Saskatchewan Party leader Brad Wall has spent the vast majority of the 2016 campaign in Saskatoon and Regina.
It makes sense that Wall would focus on these vote-dense urban centres; the Sask Party has almost every rural riding in Saskatchewan locked down, but is running the risk of losing seats in Saskatoon and Regina.
With the exception of a highways announcement made by the side of a particularly crappy stretch of country road, Wall has been helping his urban incumbents make sure they’ve got this thing on lockdown.
Until Monday, when Wall surfaced in La Ronge.
The riding of Cumberland is one of the staunchest leftwing strongholds in the province, having been held by the NDP, and the CCF before them, for a whopping 65 years. It’s not even been a particularly contentious riding, with the NDP candidate winning with margins of anywhere from 30 to 60 per cent, right up until and including 2007.
After former Cumberland NDP MLA Joan Beatty stepped down in 2008, newcomer Doyle Vermette did get schooled in the byelection by Sask Party candidate Dale McAuley, squeaking through with only a 5 per cent lead. In 2011, however, Vermette fell back in line with his historical counterparts and took the riding with a 30 per cent lead.
So why would stumping for Sask Party Cumberland candidate Thomas Sierzycki be high up on Wall’s list of things to do? It’s an entire day’s commitment, benefiting only one candidate.
With another projected landslide on the horizon, but a few good Sask Party incumbents (including at least one former Minister) staring down the barrel of losing their jobs, what’s the point of trying to snag Cumberland?
Well, there’s this:
Could Thomas Sierzycki be the intended heir to Brad Wall’s throne?

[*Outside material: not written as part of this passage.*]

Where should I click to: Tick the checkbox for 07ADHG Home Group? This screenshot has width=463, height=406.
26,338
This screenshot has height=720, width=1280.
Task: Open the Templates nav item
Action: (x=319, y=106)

It’s widely speculated that Brad Wall will not be running for a fourth term in the Saskatchewan Legislature, meaning he has to announce his resignation, and the Sask Party has to hold a leadership race, well before the 2020 writ drops.
Consider a recent timeline from our neighbor to the west.
Former Alberta Premier Ed Stelmach announced his intention to resign in late January of 2011, kicking off an Alberta Progressive Conservative leadership race that had been quietly simmering for months, even years. On October 1, 2011, Alison Redford won on the second ballot, and a few days later was installed as the Premier of Alberta. She went on to properly earn the job from the Alberta electorate six months later, when the PCs were elected to (their final, for now) government in the province’s 2012 general election.
Same deal in BC, after Gordon Campbell announced his resignation in November of 2010. Christy Clark won the BC Liberal leadership at the end of February 2011, and became Premier a couple weeks later. In fact, Clark became Premier of BC despite not having an elected seat, which she won two months later in a byelection to replace Campbell as MLA. Two years went by before Clark’s government won a provincial election with her at the helm of the party.
Point is, if Brad Wall isn’t running in 2020, the odds are we’ll know by early 2019, and we’ll have a different Premier for at least six months in the run up to the election call.
Sure, an unelected individual could throw their hat into the Sask Party leadership race. They won’t win though, because that would be disastrous for the Party, which will already be under tremendous strain to rebrand itself as a viable choice – even a viable party – without Brad Wall.
Ultimately, the Sask Party leadership candidate who has the best shot at winning the race is the candidate who receives the vital endorsement of Brad Wall himself. Given the imprint Wall has made on Saskatchewan and vice versa, and how important it is for his party to get this right, I’d be willing to bet Wall will be quietly training his personal choice for months, even years, in advance.
Which brings us back to Sierzycki.
All I have is a hunch, and I’ve had this one for a while, but the highly-publicized, well-staged appearance by Wall in La Ronge cemented it enough for me to put this out there.
This isn’t to say that other contenders won’t come forward just because they don’t have Wall’s personal blessing. They will, perhaps even out of spite. I’m not sure many people understand how deeply divided the Sask Party is at the moment, down old ideological lines and newer, deeper rifts.
Did you really expect anything less of a 48 member provincial government caucus?
There will be plenty of candidates from all sides of the battlefield; rumors are already swirling. Looking at the list of incumbents, and even the newcomers, including Sierzycki, no one is really jumping out as an obvious frontrunner. Personally, I hope we see a female candidate, and I would love for her to win (but I won’t hold my breath).
The fly in Wall’s ointment is that it’s far from certain that Sierzycki, former mayor of La Ronge, can win Cumberland.
It’s definitely far from certain that this baby-faced rookie would make the best next Premier of Saskatchewan.
And I cannot imagine how monumental a task it will be for anyone to try to fill the giant, uber-popular shoes Wall will leave behind.
I am sure, however, that buried deep inside this election race another is being run just as vigorously, and the stakes are as high for the spectators (that would be us), as they are for the contenders.